I'd be careful about what might be added to cat food in terms of additonal vitamins and minerals. The two animals do not have the same requirements. The higher protein and fat contents might be bad depending on what the actual source is as well as the amount of saturated vs. unsaturted fats. 

The extra proteins of the cat food normally would mean more calories by weight. So if fed cat food, you'd probably have to cut back the quantities. Also, with much less fiber in the diet, you'd have to watch for digestive issues as well.

Like all foods, there might not be anything wrong with giving cat food to your dog. It all depends on *exactly* what is in it and what's not.

Craig


----------



## Bart Karmich (Jul 16, 2010)

Craig Snyder said:


> The extra proteins of the cat food normally would mean more calories by weight. So if fed cat food, you'd probably have to cut back the quantities.


This is what I'm specifically looking for. With Orijen dog food I end up feeding 5 cups to get enough calories to prevent weight loss. This overfills my dog and leaves less appetite. With 600 kcal/cup, I could cut it down to 4 cups which is a more appropriate portion for a medium shepherd size dog. The additional calories of the cat food are from meat-sourced protein and fat. It has both more protein and more fat than most performance dog foods.


----------



## Joby Becker (Dec 13, 2009)

what about everything else, how does that compare?


----------



## Bart Karmich (Jul 16, 2010)

It's hard to tell just by looking at ingredient lists and nurtitional analysis. It's meat. The calcium to phosphorous ratio should be about the same, and I don't think much of supplemental vitamins. The meat has what the animals primarily need and if its meat sourced and not byproducts it should be good. From what I can tell, the difference is the cat food has less carbs, no potatoes or any kind of cereal fillers. It has added taurine because of cat's needs. That's about all I can tell from labels.
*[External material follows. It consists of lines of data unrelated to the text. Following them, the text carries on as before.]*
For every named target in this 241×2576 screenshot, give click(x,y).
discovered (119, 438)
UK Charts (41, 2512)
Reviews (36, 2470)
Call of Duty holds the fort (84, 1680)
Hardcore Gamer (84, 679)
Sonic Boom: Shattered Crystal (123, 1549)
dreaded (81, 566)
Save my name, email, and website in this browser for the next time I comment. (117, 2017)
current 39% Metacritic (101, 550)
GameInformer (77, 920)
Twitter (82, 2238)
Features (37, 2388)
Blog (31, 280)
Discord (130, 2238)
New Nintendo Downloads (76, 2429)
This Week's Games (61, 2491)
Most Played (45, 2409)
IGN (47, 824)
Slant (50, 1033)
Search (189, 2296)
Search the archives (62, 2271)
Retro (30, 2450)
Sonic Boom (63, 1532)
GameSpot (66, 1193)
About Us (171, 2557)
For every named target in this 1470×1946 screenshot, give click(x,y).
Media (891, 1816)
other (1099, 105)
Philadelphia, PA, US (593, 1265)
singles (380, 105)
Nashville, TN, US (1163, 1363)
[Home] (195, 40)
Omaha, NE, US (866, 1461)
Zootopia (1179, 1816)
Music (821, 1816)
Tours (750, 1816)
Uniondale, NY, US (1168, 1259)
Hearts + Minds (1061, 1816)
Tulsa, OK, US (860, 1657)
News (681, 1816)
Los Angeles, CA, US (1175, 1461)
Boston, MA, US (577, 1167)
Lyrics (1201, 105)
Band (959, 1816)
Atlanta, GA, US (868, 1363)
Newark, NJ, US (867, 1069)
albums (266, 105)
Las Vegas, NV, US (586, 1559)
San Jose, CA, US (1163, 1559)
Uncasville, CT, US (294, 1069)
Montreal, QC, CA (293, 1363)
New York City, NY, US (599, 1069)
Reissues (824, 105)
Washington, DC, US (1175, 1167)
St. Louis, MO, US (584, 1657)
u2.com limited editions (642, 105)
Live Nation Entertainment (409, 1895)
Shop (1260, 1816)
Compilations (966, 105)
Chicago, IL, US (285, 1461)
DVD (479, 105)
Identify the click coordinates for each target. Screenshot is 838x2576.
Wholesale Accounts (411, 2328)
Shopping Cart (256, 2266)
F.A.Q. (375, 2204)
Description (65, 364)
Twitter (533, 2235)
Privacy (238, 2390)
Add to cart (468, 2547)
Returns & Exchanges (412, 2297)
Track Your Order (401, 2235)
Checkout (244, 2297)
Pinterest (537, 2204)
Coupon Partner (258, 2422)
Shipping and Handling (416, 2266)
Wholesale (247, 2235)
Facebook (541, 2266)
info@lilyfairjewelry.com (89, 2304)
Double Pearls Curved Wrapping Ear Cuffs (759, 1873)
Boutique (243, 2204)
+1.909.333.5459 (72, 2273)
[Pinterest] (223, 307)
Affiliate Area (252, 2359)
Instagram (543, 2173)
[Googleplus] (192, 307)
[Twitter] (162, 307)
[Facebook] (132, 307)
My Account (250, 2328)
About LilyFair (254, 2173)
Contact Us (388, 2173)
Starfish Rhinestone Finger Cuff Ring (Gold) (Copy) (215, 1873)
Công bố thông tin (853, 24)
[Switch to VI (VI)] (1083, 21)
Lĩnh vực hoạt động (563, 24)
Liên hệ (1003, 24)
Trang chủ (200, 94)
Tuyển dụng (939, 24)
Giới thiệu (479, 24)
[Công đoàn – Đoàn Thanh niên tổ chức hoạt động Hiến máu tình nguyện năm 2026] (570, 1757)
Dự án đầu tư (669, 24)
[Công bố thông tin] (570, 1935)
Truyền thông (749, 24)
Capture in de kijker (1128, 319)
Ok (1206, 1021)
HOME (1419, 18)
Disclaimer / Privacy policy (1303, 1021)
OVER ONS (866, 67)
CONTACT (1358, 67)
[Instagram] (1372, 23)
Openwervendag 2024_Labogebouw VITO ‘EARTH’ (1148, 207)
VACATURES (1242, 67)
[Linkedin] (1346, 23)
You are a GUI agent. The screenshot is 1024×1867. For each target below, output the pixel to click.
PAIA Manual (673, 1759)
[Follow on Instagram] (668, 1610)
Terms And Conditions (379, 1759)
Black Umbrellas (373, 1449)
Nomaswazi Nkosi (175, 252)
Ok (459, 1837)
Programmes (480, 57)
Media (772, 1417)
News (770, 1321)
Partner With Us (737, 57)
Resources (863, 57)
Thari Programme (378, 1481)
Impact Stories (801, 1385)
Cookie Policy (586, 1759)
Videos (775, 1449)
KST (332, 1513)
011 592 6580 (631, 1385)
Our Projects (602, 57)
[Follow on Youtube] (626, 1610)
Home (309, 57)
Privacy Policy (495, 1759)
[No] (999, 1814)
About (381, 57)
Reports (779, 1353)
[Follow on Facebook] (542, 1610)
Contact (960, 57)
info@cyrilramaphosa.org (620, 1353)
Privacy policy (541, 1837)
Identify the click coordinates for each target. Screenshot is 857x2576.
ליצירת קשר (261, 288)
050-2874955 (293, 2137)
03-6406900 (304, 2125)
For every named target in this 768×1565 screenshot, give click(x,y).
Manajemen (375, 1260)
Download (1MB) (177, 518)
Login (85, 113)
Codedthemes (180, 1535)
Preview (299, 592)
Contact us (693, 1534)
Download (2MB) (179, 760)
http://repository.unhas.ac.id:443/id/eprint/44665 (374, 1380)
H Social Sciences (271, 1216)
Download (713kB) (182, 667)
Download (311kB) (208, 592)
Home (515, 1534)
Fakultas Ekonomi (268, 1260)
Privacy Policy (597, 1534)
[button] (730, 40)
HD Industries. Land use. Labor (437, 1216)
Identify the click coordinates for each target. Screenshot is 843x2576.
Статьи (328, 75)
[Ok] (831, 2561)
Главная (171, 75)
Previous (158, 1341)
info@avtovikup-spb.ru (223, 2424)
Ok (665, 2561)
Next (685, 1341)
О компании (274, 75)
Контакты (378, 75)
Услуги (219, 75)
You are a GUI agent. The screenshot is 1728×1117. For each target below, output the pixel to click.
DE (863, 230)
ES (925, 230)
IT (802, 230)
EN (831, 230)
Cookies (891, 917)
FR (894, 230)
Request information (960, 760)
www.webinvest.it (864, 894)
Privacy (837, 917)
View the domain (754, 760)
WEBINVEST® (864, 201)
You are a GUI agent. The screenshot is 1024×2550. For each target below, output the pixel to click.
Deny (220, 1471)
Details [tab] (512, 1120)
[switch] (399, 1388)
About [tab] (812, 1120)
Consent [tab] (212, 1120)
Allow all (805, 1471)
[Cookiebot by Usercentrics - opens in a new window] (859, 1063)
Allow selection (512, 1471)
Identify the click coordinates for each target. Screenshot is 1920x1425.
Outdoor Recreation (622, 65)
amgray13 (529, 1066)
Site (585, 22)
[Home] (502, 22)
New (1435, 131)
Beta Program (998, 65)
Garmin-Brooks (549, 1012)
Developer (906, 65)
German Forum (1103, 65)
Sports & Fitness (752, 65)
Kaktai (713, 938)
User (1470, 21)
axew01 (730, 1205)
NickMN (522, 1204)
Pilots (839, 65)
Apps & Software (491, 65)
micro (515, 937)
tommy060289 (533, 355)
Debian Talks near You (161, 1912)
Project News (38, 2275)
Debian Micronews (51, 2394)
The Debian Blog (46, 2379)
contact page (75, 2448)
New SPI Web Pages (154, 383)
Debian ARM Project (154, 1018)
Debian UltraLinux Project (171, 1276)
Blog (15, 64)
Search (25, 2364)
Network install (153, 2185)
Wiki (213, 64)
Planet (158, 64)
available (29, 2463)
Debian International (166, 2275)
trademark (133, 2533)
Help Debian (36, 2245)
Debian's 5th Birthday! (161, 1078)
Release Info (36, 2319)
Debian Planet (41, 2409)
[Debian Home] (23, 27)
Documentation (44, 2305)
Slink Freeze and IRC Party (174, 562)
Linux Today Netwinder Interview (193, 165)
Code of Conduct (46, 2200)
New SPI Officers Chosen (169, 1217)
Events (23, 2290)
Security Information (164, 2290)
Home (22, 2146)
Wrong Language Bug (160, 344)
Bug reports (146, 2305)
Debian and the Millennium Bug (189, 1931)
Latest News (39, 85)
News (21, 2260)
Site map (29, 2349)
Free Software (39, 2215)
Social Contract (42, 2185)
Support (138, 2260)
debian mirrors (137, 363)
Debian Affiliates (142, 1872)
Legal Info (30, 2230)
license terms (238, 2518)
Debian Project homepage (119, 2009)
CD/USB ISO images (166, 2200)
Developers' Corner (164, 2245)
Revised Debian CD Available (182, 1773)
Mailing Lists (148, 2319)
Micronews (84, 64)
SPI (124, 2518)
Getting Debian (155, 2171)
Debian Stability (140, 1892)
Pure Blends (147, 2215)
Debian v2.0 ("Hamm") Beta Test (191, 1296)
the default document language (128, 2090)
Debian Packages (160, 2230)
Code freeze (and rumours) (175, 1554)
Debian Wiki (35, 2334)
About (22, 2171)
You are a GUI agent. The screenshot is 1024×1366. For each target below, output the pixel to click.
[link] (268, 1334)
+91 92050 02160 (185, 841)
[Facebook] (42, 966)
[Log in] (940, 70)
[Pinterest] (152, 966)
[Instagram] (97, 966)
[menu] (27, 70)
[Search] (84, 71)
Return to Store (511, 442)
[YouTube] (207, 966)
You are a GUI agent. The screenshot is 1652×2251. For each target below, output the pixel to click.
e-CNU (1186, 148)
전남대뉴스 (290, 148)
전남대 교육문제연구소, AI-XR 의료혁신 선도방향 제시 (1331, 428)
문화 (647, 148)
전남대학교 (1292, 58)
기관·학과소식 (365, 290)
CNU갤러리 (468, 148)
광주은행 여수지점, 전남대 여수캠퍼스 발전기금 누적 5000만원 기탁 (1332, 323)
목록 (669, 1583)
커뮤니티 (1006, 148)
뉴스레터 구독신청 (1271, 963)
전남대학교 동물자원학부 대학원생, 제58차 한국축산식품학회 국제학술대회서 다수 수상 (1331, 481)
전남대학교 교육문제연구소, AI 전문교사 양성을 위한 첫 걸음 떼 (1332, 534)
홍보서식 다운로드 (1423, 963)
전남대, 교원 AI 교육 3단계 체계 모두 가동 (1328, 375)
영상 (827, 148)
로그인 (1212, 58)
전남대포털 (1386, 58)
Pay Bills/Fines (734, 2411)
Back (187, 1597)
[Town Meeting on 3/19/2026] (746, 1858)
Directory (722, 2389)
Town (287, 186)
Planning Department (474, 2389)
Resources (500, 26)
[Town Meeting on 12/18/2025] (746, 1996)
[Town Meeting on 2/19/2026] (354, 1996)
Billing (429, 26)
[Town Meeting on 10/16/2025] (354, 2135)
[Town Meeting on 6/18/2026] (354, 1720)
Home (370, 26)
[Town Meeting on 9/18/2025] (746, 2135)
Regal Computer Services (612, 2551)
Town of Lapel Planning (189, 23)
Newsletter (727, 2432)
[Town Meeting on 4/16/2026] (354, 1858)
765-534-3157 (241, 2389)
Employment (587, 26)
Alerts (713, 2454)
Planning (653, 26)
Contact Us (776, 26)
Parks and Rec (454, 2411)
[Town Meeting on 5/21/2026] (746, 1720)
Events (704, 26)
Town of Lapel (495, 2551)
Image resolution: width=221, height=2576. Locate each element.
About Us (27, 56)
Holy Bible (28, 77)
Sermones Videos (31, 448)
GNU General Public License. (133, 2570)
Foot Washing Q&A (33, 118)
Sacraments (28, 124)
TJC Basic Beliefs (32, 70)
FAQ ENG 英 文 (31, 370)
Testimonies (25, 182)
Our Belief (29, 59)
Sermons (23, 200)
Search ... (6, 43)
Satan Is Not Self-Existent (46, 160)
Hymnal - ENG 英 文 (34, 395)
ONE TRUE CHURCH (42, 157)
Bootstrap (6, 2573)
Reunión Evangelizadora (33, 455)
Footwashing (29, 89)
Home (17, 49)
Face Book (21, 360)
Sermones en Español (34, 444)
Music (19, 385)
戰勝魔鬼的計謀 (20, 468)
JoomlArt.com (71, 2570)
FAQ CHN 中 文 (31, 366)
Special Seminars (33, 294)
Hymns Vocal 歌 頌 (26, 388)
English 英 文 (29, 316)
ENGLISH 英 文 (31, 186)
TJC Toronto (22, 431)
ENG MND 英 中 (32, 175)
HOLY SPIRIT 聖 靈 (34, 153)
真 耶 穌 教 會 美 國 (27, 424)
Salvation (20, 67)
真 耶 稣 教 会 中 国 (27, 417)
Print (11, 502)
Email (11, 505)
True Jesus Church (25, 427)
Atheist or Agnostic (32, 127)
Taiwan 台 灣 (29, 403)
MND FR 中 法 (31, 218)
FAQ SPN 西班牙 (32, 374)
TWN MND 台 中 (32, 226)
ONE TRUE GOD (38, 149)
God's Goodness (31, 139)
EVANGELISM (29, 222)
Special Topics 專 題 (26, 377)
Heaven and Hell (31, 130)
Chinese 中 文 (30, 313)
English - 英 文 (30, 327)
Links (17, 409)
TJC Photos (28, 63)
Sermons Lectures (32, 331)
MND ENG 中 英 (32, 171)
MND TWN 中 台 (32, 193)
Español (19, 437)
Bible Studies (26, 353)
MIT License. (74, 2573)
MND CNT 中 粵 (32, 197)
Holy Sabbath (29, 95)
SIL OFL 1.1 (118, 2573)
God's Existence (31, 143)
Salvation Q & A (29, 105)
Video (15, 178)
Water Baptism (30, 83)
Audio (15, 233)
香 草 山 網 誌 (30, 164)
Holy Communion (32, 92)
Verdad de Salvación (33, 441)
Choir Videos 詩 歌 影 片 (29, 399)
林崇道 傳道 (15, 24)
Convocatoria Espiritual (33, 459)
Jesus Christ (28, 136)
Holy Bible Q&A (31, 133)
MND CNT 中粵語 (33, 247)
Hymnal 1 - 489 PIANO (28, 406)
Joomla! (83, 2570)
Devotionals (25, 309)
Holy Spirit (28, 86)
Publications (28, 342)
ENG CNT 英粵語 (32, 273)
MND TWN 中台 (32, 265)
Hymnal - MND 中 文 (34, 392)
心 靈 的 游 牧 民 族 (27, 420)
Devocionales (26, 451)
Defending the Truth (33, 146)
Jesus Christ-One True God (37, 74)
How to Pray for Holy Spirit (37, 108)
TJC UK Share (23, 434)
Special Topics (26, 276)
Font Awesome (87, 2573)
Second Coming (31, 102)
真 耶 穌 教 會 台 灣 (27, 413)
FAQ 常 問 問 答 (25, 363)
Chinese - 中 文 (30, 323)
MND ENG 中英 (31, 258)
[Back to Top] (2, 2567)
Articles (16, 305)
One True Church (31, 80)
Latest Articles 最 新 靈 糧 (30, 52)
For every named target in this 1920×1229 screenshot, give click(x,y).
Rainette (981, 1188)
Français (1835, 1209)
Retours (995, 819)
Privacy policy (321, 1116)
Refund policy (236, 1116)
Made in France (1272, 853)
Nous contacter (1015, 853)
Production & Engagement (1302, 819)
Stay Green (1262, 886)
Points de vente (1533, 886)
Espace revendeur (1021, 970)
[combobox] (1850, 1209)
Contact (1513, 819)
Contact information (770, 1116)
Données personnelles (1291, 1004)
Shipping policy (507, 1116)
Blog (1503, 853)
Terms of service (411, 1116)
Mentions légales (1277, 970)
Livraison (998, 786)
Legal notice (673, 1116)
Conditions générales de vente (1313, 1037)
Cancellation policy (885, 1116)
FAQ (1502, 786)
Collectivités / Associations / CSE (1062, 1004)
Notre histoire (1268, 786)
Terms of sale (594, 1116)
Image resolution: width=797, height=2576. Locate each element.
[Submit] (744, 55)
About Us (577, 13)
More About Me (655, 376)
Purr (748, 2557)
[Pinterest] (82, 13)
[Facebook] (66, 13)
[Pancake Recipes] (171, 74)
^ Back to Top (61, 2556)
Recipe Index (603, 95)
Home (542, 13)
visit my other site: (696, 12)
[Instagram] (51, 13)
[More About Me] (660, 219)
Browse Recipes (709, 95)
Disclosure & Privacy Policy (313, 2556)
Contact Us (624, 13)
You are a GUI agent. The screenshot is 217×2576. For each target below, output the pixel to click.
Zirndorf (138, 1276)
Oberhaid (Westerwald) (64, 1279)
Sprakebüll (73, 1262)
Keep in mind I'm comparing Orijen and EVO cat foods here, not just your average kitty litter. At about $90 for 30# (two 15# bags), it's a little pricier than the dog kibble but still quite a bit less what I pay for raw or THK (which has a ton of plant fillers).


----------



## mel boschwitz (Apr 23, 2010)

Cant add anything about feeding cat food to dogs, but where are you located that you cant feed a raw diet for cheaper than high quality kibble? You are basically paying $3/lb, which is more than most people need to pay to feed raw. Unless you are in an area where meat is extremely pricey? I'm not saying raw is better than what you are feeding, just wondering bout the prices.


----------



## Maren Bell Jones (Jun 7, 2006)

As a general rule, dogs can eat cat food, but cats should not eat dog food due to the taurine levels. One exception that was specifically designed this way is the EVO 95% canned food line. They put adequate taurine in the dog labeled 95% canned food so that cats can eat it too. This is actually how I feed my cats since a can of the 95% turkey/chicken is about $2 a can for the large dog labeled cans and the store I buy it from doesn't carry the large cat labeled cans. 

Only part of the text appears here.